Victory in Iraq is finally in sight ... he wants to forfeit.
Oh, Sarah. Sarah, Sarah, Sarah. You know, I thought your decision not to teach your daughter about birth control was ill-advised, but clearly there are depths to your bad judgment that we have yet to plumb.
Terrorist states are seeking nuclear weapons without delay ... he wants to meet them without preconditions...
What preconditions? He wants to speak to Iran without first making sure we get 10% off our next set of negotiations? You know, if you stopped Palin mid-speech, and asked her to explain exactly what she meant by that last sentence, I guarantee you she would’ve drawn a blank. The Republicans have taken this small-town rube, who learned how to work the backwater money machine, and thrust her onto the highest platform they have. No wonder they’re keeping the press away from her. It’s like she’s learned how to speak conservative idiospeak phonetically, but she has no idea yet what she’s really saying.
Taxes are too high ... he wants to raise them. His tax increases are the fine print in his economic plan, and let me be specific. The Democratic nominee for president supports plans to raise income taxes ... raise payroll taxes ... raise investment income taxes ... raise the death tax ... raise business taxes ... and increase the tax burden on the American people by hundreds of billions of dollars. My sister Heather and her husband have just built a service station that's now opened for business — like millions of others who run small businesses. How are they going to be any better off if taxes go up? Or maybe you're trying to keep your job at a plant in Michigan or Ohio ... or create jobs with clean coal from Pennsylvania or West Virginia ... or keep a small farm in the family right here in Minnesota. How are you going to be better off if our opponent adds a massive tax burden to the American economy?
Well, she started out saying she was going to be “specific” about how Obama is going to raise taxes, but then, she really never got to the “specific” part, did she? That’s because Obama plans to raise taxes on business, not on individuals. See, when she’s talking about the “American people” who will have their tax burden increased, she’s talking about the people who own the two-thirds of American corporations who pay nothing every year in Federal income taxes.
Yes, she’s really that disingenuous. Where I’m from, we call it lying, but hey, I don’t want to be accused of sexism here.
Let’s listen to her sell McCain:
Our nominee doesn't run with the Washington herd. He's a man who's there to serve his country, and not just his party. A leader who's not looking for a fight, but is not afraid of one either. Harry Reid, the Majority Leader of the current do-nothing Senate, not long ago summed up his feelings about our nominee. He said, quote, "I can't stand John McCain." Ladies and gentlemen, perhaps no accolade we hear this week is better proof that we've chosen the right man. Clearly what the Majority Leader was driving at is that he can't stand up to John McCain.

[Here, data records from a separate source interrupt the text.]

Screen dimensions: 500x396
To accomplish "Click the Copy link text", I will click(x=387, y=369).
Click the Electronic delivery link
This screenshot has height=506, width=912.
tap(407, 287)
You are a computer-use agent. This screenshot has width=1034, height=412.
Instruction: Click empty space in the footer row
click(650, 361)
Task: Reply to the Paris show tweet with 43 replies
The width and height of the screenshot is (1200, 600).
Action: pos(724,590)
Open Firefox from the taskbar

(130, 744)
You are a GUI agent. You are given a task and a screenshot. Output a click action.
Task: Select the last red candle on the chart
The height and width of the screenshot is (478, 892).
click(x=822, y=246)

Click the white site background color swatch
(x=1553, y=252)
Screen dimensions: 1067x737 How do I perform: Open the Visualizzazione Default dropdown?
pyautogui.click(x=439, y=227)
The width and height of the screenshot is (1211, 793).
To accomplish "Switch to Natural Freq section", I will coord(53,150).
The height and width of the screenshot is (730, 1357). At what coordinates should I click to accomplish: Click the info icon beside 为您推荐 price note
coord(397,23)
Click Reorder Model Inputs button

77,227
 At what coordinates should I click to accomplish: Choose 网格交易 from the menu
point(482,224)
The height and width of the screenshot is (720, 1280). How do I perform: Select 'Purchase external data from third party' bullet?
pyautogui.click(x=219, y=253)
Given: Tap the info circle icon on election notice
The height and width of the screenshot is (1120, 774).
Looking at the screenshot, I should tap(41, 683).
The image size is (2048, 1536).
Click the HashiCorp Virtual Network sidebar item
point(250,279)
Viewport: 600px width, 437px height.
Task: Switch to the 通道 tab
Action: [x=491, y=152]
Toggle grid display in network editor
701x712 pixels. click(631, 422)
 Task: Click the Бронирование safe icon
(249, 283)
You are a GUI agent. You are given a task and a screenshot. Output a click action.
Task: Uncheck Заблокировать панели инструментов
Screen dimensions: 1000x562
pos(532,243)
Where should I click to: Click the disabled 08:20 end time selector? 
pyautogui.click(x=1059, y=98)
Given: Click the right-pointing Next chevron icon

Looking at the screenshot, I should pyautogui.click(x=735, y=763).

I don’t know, maybe what Reid was driving at was that he can’t stand a man who calls his wife a cunt. Or he can’t stand a guy who keeps talking about what a maverick he is, even though he’s been on his knees to BushCo for the last 8 years. Or maybe he meant that he can’t stand senators who author legislation restricting special interest groups, and then populate their senate and campaign offices with lobbyists. Or maybe he’s talking about how he can’t stand a military man who allows his supporters to use his status as a war hero as an excuse to avoid being subject to the same criticisms and examinations to which every candidate must subject themselves. Maybe he meant that by reminding the American public over and over again, as Palin does for the remainder of her speech, that McCain’s time as a resident of the Hanoi Hilton means that he is above reproach, even by that same American public, that McCain has become a mockery of what he might have become, that he has become a vain, hypocritical shadow of that POW, and a blowhard and a temperamental baby to boot.